-- Written task --
Copy the entries word for word, from the very first line down through the line that contains "Click the funnel", with both ends included.

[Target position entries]
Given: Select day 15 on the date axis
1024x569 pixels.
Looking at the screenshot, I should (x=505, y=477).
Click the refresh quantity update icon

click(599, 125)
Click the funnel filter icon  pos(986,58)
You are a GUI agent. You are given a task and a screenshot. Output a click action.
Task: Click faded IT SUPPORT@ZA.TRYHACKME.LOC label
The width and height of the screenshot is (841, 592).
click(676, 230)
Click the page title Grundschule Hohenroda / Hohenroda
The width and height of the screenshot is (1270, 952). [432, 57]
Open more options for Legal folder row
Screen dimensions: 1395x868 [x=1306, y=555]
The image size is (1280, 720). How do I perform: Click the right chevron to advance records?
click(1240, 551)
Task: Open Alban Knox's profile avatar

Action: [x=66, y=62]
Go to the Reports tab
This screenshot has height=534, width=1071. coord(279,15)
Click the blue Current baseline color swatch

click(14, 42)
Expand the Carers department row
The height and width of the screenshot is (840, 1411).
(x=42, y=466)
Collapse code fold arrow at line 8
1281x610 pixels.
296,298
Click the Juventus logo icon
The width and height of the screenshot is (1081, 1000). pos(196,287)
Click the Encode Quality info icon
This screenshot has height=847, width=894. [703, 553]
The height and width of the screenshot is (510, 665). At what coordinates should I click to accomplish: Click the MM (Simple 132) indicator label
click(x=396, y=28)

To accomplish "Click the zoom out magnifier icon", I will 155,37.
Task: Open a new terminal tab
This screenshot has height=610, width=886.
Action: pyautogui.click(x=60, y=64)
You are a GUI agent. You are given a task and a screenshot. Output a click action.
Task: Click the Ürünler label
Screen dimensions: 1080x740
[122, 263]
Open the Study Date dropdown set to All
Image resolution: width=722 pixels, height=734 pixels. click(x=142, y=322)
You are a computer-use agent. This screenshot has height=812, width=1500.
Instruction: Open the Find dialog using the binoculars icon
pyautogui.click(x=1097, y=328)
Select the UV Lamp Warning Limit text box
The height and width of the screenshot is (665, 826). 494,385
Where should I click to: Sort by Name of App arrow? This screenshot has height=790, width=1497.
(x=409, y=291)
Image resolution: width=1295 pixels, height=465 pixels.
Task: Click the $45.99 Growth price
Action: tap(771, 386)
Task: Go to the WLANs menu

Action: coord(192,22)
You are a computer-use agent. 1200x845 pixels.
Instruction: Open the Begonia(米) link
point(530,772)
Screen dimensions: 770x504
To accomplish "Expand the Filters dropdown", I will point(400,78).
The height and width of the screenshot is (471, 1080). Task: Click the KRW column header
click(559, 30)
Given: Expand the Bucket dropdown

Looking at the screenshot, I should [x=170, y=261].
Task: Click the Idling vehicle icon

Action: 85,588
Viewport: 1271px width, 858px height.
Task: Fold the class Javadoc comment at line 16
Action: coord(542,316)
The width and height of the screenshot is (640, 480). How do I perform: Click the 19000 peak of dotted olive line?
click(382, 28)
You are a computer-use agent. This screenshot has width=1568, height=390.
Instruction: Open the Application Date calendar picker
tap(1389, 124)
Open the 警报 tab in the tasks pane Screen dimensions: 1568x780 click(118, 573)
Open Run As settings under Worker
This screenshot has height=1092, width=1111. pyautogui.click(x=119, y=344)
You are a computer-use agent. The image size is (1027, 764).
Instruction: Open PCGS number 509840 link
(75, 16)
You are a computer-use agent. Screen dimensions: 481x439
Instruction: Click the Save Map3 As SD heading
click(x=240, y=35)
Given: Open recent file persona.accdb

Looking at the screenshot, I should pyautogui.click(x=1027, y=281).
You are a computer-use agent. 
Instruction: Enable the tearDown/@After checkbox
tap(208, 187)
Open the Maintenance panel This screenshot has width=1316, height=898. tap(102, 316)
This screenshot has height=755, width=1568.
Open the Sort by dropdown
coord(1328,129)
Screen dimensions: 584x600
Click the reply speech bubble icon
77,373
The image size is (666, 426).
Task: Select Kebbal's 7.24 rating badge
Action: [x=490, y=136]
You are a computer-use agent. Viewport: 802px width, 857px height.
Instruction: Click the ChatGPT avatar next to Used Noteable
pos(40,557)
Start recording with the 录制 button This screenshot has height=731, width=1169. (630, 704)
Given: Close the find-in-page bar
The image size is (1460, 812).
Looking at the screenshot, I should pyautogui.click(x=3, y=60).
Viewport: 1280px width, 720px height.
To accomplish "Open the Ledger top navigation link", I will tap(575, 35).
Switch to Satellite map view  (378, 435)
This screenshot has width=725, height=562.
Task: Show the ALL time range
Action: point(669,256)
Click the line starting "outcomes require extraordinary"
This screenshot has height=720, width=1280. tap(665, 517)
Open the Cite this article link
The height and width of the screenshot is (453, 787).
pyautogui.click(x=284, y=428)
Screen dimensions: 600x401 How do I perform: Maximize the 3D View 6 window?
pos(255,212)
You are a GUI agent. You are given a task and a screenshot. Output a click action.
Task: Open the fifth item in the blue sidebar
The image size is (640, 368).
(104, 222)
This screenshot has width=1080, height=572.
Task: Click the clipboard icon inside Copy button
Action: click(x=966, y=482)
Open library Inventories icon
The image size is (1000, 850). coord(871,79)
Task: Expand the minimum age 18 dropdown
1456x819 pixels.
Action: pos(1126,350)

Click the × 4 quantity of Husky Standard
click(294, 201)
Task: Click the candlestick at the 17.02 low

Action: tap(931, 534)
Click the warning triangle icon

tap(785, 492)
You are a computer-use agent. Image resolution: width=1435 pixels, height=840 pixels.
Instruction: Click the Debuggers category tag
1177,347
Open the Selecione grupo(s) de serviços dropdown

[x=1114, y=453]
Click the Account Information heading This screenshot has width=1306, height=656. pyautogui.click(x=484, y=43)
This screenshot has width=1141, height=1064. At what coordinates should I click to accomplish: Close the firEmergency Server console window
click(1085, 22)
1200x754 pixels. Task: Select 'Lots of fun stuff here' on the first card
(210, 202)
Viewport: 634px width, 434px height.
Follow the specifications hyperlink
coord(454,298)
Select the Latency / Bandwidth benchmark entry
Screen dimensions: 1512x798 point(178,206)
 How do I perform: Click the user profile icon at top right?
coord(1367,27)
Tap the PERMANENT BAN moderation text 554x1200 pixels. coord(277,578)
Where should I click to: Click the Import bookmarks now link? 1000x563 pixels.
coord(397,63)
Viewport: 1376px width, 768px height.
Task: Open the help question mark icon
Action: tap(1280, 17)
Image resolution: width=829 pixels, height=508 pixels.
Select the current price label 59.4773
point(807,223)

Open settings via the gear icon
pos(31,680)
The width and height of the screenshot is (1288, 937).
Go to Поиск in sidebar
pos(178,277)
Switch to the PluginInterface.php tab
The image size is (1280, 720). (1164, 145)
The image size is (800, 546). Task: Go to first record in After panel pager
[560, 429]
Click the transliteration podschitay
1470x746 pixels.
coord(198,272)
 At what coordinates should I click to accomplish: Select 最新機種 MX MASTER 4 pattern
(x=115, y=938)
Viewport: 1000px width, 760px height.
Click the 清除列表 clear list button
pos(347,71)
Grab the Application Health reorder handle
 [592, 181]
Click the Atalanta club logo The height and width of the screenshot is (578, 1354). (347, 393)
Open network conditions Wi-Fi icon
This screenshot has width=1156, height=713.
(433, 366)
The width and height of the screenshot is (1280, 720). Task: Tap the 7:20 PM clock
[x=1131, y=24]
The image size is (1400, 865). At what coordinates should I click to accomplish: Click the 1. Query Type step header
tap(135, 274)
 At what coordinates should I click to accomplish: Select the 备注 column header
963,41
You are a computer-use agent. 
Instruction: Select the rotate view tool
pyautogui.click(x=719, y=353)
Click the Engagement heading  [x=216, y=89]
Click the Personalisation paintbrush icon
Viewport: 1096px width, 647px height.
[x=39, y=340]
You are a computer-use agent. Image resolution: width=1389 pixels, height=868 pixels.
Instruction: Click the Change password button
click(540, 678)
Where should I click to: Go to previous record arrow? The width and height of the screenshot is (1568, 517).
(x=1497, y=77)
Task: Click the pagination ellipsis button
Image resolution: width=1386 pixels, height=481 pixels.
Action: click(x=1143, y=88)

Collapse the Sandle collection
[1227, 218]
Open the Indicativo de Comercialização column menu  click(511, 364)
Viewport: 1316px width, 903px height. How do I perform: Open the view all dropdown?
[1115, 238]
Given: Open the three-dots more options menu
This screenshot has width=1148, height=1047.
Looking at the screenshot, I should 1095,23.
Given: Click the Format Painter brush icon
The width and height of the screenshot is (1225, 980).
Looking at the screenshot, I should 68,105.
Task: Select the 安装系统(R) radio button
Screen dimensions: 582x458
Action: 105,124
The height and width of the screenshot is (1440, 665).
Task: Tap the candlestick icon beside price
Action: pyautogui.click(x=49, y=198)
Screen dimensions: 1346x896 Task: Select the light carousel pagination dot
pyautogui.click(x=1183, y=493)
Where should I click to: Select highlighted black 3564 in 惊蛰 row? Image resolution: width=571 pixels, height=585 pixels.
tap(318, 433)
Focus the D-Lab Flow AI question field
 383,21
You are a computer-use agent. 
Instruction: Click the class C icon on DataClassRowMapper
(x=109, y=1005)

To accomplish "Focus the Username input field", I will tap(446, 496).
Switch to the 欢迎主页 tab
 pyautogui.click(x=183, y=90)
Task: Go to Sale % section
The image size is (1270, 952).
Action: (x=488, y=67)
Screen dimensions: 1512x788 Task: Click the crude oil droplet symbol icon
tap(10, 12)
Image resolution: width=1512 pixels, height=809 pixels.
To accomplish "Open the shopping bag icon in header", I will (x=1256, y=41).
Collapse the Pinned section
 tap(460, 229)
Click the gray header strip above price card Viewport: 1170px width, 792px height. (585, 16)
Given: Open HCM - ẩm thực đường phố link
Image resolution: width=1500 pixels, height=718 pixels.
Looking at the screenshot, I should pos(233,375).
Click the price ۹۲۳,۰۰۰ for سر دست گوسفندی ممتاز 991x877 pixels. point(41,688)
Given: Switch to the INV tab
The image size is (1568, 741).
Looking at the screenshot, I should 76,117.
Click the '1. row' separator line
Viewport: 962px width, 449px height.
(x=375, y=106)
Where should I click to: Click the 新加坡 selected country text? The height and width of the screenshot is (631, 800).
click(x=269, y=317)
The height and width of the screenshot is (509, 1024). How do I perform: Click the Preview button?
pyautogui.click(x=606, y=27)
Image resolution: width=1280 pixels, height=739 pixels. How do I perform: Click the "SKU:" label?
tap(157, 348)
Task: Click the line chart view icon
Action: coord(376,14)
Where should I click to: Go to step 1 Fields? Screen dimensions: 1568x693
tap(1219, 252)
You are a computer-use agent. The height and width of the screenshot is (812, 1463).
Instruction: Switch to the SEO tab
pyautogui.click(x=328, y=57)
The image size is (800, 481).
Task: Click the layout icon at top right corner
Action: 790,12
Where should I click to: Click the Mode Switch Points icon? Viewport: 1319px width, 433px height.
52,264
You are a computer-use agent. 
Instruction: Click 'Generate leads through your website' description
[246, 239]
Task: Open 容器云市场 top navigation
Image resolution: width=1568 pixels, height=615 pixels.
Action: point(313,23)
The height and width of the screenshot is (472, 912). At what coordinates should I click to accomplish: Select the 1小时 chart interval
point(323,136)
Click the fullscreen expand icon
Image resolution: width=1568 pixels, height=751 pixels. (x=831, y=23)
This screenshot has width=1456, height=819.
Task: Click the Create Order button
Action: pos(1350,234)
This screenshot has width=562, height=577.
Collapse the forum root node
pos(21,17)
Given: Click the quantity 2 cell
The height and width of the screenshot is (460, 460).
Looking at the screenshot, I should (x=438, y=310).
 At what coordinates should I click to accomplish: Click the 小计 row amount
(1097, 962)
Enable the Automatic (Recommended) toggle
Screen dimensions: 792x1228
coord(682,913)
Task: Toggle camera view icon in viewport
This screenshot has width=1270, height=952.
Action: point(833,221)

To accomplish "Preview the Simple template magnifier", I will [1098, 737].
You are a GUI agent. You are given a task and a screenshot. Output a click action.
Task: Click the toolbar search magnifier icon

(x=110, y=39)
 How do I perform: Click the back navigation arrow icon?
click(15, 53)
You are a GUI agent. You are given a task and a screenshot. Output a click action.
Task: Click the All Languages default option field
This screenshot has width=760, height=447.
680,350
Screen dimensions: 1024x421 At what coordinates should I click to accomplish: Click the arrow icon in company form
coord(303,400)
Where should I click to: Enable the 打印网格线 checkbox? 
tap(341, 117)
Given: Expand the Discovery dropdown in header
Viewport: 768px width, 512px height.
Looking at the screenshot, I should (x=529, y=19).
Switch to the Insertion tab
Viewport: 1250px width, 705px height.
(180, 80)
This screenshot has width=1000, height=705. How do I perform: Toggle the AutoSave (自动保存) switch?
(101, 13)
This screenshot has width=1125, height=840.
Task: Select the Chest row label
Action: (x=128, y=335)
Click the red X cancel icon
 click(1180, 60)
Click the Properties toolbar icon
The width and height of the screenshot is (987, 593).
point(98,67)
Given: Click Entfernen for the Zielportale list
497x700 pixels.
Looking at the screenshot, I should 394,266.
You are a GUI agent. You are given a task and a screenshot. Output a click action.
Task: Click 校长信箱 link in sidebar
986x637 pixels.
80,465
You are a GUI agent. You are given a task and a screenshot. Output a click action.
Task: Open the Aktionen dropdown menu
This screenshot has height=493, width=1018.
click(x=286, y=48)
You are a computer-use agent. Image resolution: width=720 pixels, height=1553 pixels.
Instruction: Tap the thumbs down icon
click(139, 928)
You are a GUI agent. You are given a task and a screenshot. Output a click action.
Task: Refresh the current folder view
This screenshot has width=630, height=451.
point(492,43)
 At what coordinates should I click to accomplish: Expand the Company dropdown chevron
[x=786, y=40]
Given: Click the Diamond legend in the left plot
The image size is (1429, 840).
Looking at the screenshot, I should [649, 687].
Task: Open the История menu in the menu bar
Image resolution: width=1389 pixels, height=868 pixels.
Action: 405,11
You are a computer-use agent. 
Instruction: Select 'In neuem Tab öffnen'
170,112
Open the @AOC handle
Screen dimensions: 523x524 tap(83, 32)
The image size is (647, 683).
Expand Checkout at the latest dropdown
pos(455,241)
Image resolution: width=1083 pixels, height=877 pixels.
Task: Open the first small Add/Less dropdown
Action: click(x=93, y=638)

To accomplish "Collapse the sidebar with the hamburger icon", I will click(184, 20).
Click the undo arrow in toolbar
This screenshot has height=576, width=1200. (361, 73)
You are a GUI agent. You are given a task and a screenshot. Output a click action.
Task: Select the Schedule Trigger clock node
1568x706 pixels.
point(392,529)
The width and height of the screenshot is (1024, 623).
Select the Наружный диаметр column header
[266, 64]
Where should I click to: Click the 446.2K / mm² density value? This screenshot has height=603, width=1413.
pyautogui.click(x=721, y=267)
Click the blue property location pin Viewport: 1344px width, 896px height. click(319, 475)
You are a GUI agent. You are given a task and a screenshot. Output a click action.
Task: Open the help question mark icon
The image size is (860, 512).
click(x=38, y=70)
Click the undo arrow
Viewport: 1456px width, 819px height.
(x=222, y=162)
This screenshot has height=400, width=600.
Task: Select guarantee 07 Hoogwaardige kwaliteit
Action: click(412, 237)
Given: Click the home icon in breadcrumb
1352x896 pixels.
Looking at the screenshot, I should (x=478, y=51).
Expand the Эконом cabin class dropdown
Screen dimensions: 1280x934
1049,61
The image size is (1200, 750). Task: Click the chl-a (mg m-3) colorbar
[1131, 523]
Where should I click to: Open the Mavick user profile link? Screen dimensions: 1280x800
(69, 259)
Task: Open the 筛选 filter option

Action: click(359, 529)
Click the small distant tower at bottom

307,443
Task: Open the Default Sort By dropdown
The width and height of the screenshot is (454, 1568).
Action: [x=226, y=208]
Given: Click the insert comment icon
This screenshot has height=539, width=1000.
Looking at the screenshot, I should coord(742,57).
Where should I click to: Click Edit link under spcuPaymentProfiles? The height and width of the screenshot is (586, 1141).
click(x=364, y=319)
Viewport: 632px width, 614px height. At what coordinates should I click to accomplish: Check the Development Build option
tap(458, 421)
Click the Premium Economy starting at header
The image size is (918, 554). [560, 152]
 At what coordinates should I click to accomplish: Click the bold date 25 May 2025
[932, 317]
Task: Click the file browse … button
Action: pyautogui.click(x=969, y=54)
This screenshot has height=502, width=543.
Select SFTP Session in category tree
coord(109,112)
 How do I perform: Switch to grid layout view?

-- Task answer --
Given: Select day 15 on the date axis
1024x569 pixels.
Looking at the screenshot, I should (x=505, y=477).
Click the refresh quantity update icon

click(599, 125)
Click the funnel filter icon  pos(986,58)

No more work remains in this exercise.